-- Dataset records follows --

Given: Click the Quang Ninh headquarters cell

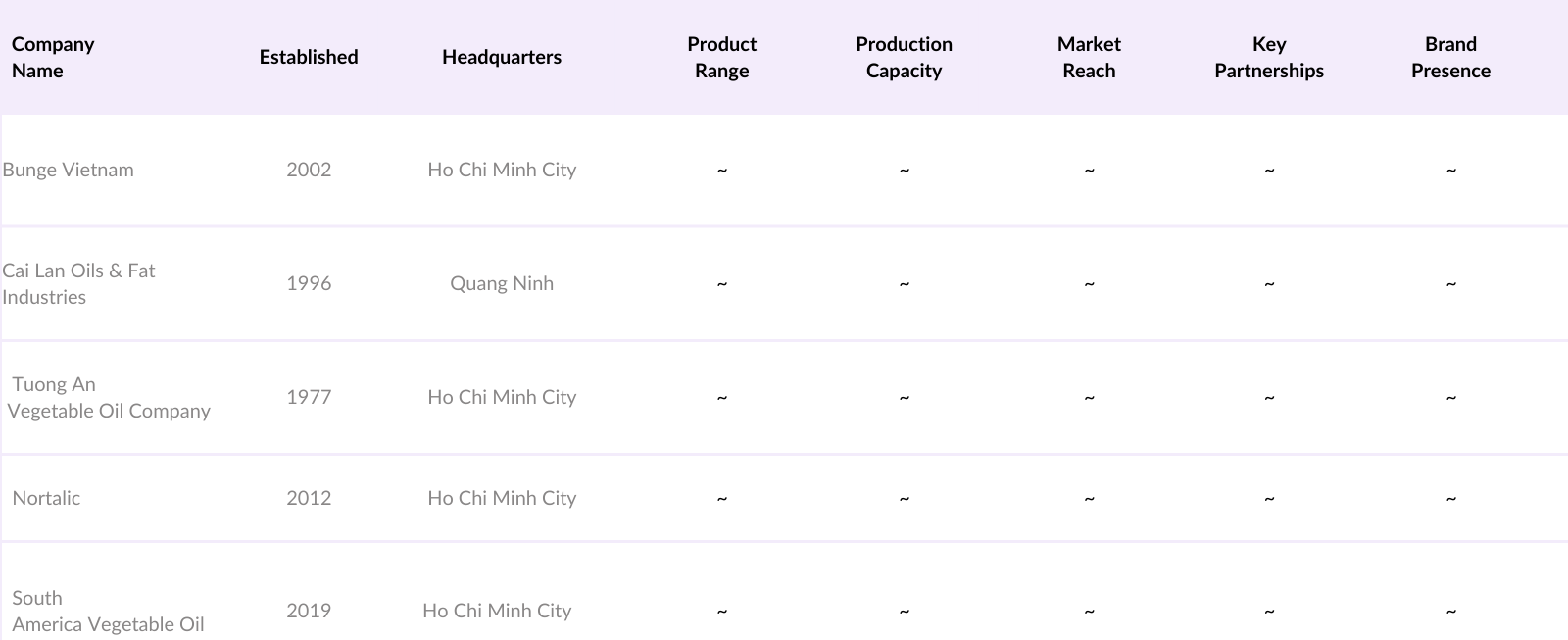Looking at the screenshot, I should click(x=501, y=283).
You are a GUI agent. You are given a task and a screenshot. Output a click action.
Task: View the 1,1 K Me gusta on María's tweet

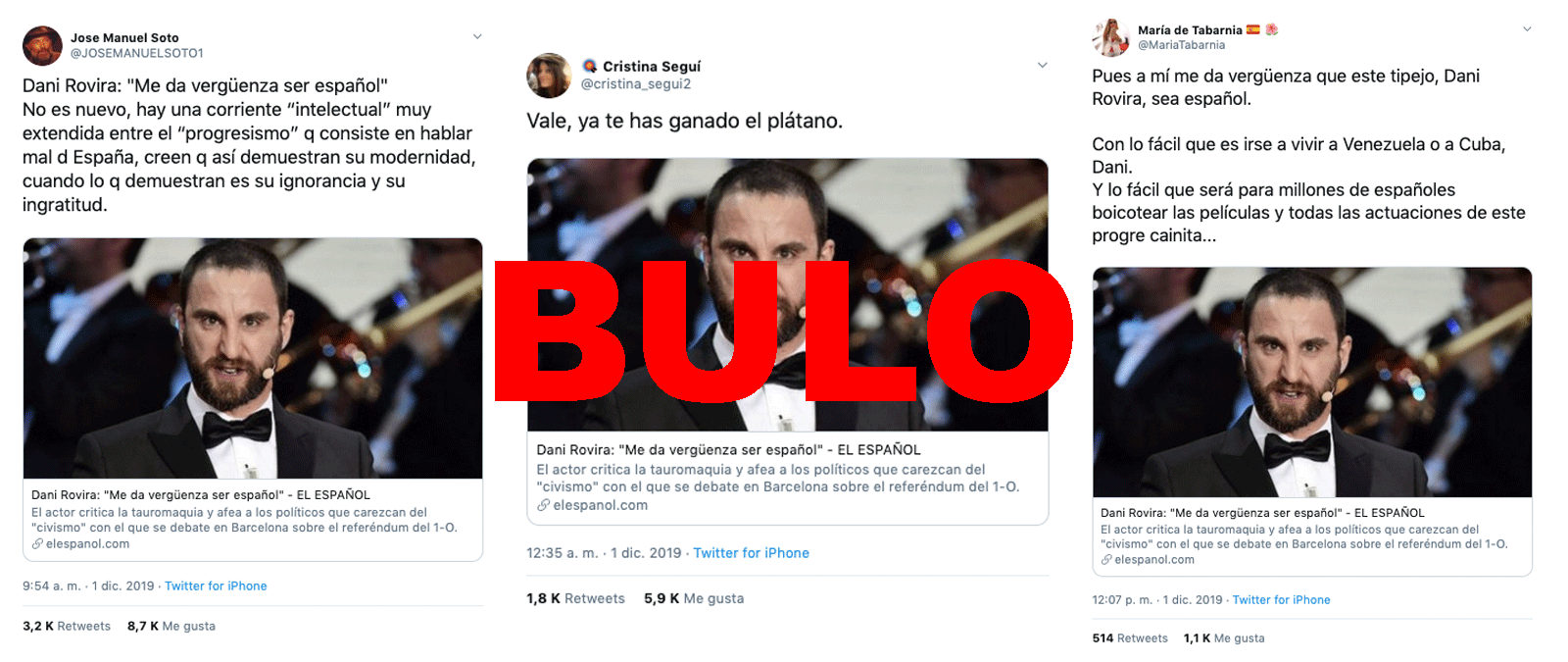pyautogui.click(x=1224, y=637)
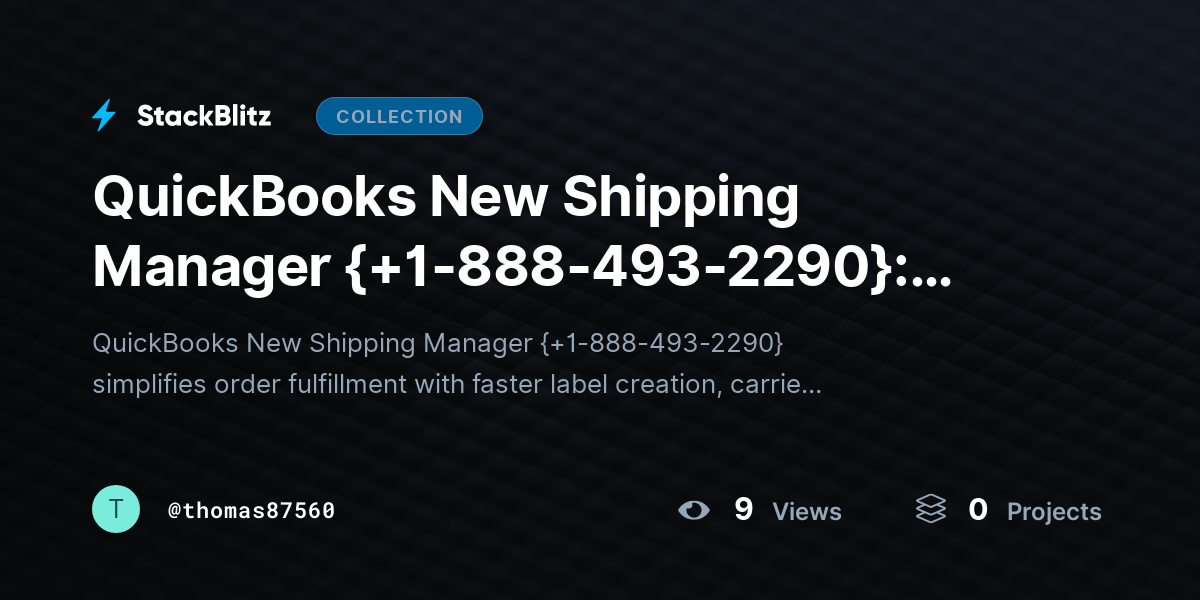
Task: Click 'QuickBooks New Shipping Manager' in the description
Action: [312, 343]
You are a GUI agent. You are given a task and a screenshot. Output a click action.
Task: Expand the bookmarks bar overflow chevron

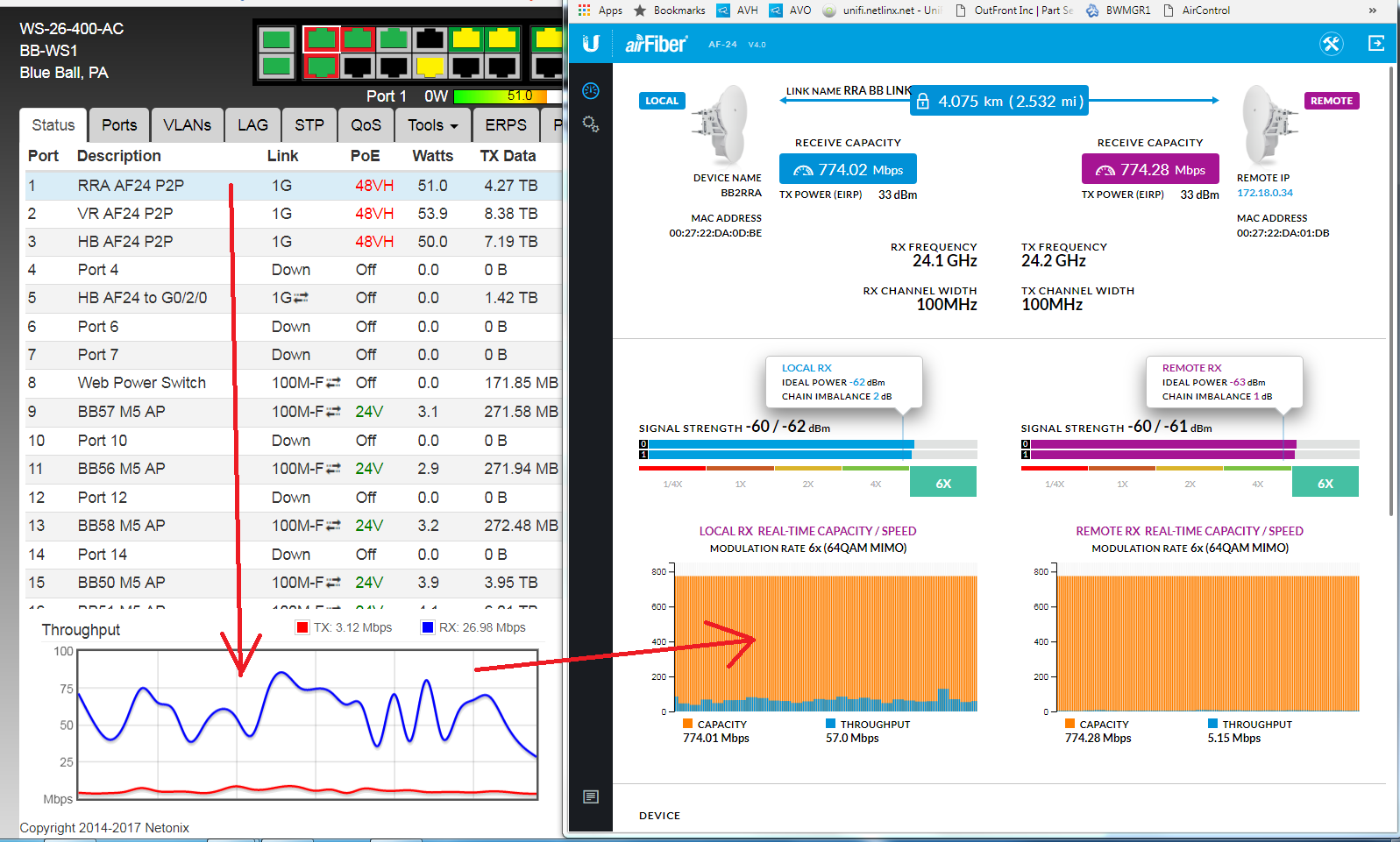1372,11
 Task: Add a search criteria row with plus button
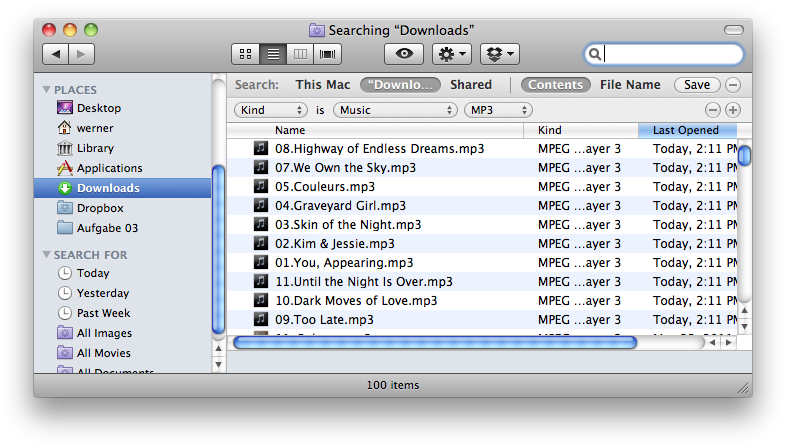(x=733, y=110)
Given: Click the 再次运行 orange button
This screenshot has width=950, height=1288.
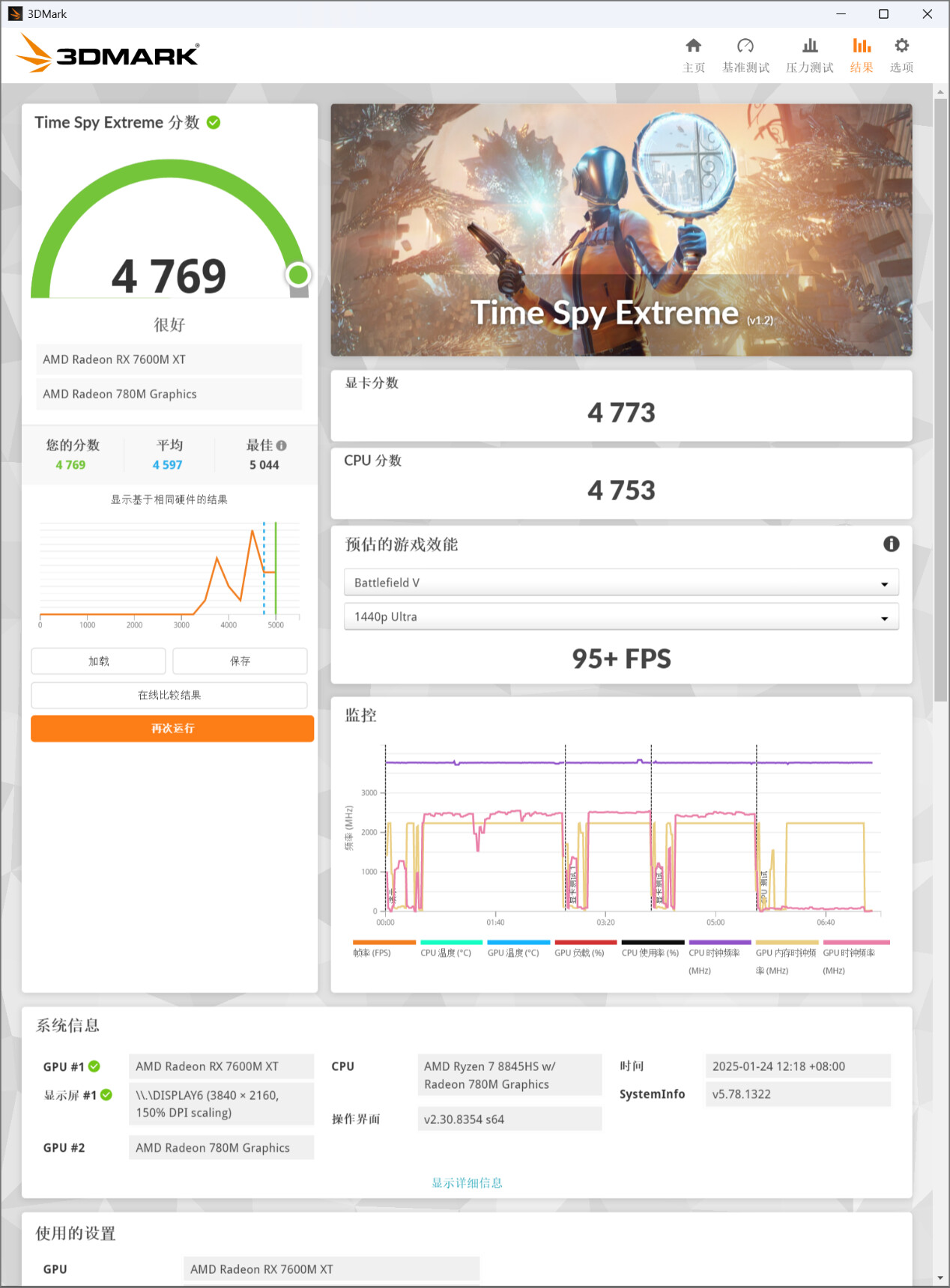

-- Dataset records concluded --

#### [What is being asked]
Transcribe every line of the records exactly. Pictures do not belong in the copy.

#### [Solution to the exercise]
Given: Click the Quang Ninh headquarters cell

Looking at the screenshot, I should click(x=501, y=283).
You are a GUI agent. You are given a task and a screenshot. Output a click action.
Task: View the 1,1 K Me gusta on María's tweet

pyautogui.click(x=1224, y=637)
Task: Click 'QuickBooks New Shipping Manager' in the description
Action: [312, 343]
You are a GUI agent. You are given a task and a screenshot. Output a click action.
Task: Expand the bookmarks bar overflow chevron

1372,11
 Task: Add a search criteria row with plus button
(x=733, y=110)
Given: Click the 再次运行 orange button
This screenshot has width=950, height=1288.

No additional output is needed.